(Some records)
— START —

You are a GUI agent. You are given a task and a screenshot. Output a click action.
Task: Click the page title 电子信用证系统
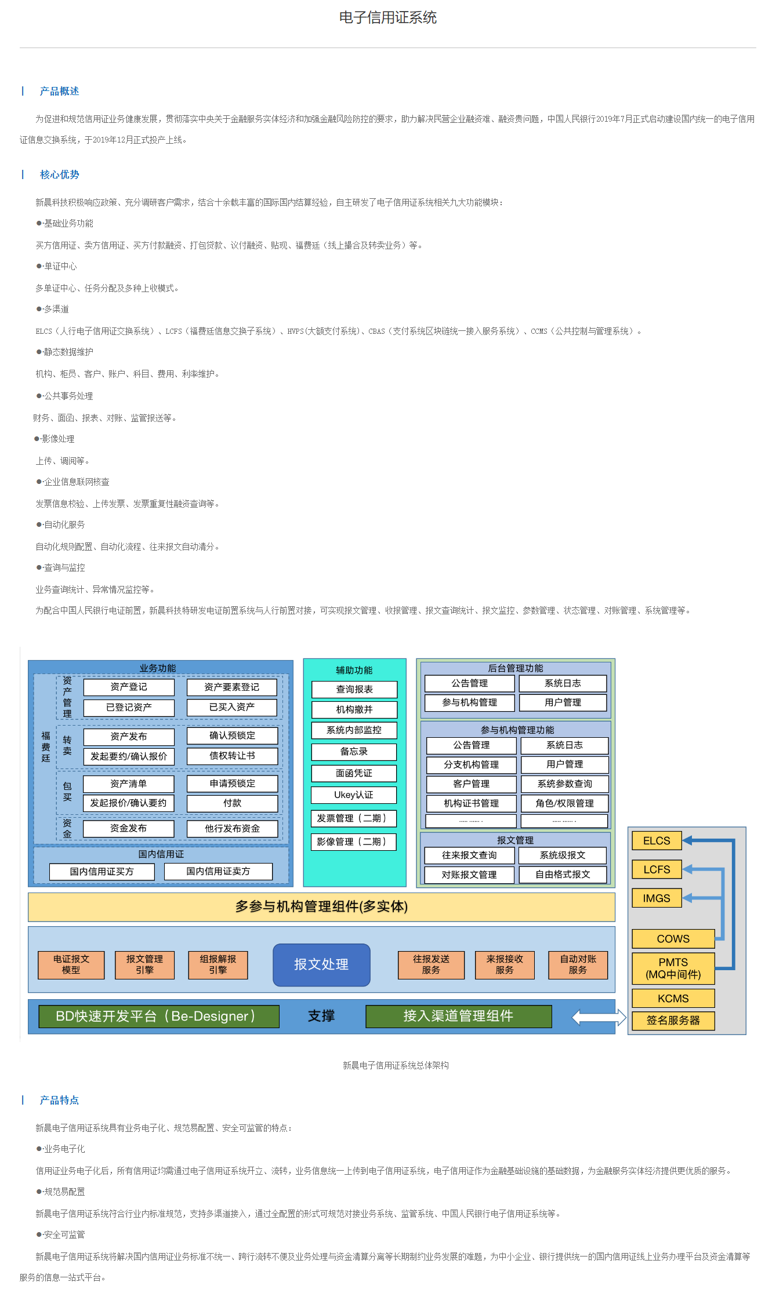pos(387,17)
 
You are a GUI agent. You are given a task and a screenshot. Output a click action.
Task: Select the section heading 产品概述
pos(59,91)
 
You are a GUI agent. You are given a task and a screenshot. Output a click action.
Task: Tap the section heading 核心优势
pos(59,174)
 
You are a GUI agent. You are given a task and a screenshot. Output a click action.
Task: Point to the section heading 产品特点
pos(59,1100)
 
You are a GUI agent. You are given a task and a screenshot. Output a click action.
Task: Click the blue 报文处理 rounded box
pos(321,964)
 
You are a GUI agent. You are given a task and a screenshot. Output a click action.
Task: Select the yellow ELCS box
pos(657,840)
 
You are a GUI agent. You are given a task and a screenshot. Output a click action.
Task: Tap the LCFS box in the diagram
pos(657,869)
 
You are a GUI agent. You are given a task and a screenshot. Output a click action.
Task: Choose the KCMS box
pos(673,998)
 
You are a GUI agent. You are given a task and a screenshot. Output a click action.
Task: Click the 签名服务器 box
pos(673,1020)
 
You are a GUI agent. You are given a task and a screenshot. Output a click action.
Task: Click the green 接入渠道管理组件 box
pos(458,1016)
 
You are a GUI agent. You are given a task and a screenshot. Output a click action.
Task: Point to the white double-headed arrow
pos(599,1017)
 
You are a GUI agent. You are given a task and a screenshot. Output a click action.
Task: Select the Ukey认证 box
pos(354,795)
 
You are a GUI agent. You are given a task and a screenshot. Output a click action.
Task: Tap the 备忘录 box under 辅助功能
pos(354,752)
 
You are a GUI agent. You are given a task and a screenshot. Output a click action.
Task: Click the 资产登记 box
pos(129,687)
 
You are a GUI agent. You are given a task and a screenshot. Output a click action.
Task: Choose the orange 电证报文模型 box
pos(71,964)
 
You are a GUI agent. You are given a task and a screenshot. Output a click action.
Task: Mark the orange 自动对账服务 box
pos(578,964)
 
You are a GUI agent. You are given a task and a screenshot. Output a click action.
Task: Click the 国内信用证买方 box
pos(102,872)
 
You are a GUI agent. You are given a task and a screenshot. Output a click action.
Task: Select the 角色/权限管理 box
pos(564,803)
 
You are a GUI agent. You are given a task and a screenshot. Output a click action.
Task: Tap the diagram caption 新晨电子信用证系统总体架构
pos(396,1065)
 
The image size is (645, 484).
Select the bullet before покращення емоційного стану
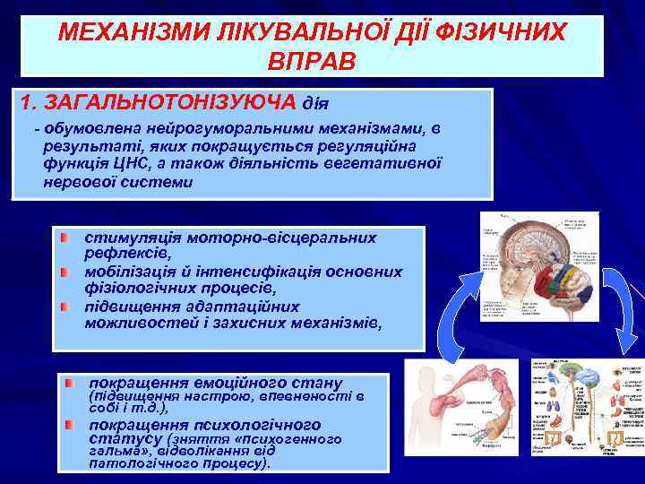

— END —

> _Work instructions_:
Rewrite everything in the listing above, from its first line down to the line containing "pos(564,803)", including the requests, but raise every coordinate in the answers by 36. Leave out the pictures.

> _Task response_:
You are a GUI agent. You are given a task and a screenshot. Output a click action.
Task: Click the page title 电子信用证系统
pos(423,53)
 
You are a GUI agent. You are given a task and a screenshot. Output a click action.
Task: Select the section heading 产品概述
pos(95,127)
 
You are a GUI agent. You are given a task and a screenshot. Output a click action.
Task: Tap the section heading 核心优势
pos(95,210)
 
You are a GUI agent. You are given a task and a screenshot. Output a click action.
Task: Point to the section heading 产品特点
pos(95,1136)
 
You are a GUI agent. You are given a task and a screenshot. Output a click action.
Task: Click the blue 报文处理 rounded box
pos(357,1000)
 
You are a GUI agent. You are given a task and a screenshot. Output a click action.
Task: Select the yellow ELCS box
pos(693,876)
 
You are a GUI agent. You are given a task and a screenshot. Output a click action.
Task: Tap the LCFS box in the diagram
pos(693,905)
 
You are a GUI agent. You are given a task and a screenshot. Output a click action.
Task: Choose the KCMS box
pos(709,1034)
 
You are a GUI agent. You are given a task and a screenshot. Output a click action.
Task: Click the 签名服务器 box
pos(709,1056)
 
You are a GUI agent. You are given a task and a screenshot. Output a click action.
Task: Click the green 接入渠道管理组件 box
pos(494,1052)
 
You are a GUI agent. You are given a task and a screenshot. Output a click action.
Task: Point to the white double-headed arrow
pos(635,1053)
 
You are a GUI agent. You are given a task and a screenshot. Output a click action.
Task: Select the Ukey认证 box
pos(390,831)
 
You are a GUI agent. You are given a task and a screenshot. Output a click action.
Task: Tap the 备忘录 box under 辅助功能
pos(390,788)
 
You are a GUI agent. You are given a task and a screenshot. Output a click action.
Task: Click the 资产登记 box
pos(165,723)
 
You are a GUI agent. You are given a task and a screenshot. Output a click action.
Task: Choose the orange 电证报文模型 box
pos(107,1000)
 
You are a GUI agent. You are given a task and a screenshot. Output a click action.
Task: Mark the orange 自动对账服务 box
pos(614,1000)
 
You are a GUI agent. You are given a task and a screenshot. Output a click action.
Task: Click the 国内信用证买方 box
pos(138,908)
 
You are a GUI agent. You are given a task and a screenshot. Output a click action.
Task: Select the 角色/权限管理 box
pos(600,839)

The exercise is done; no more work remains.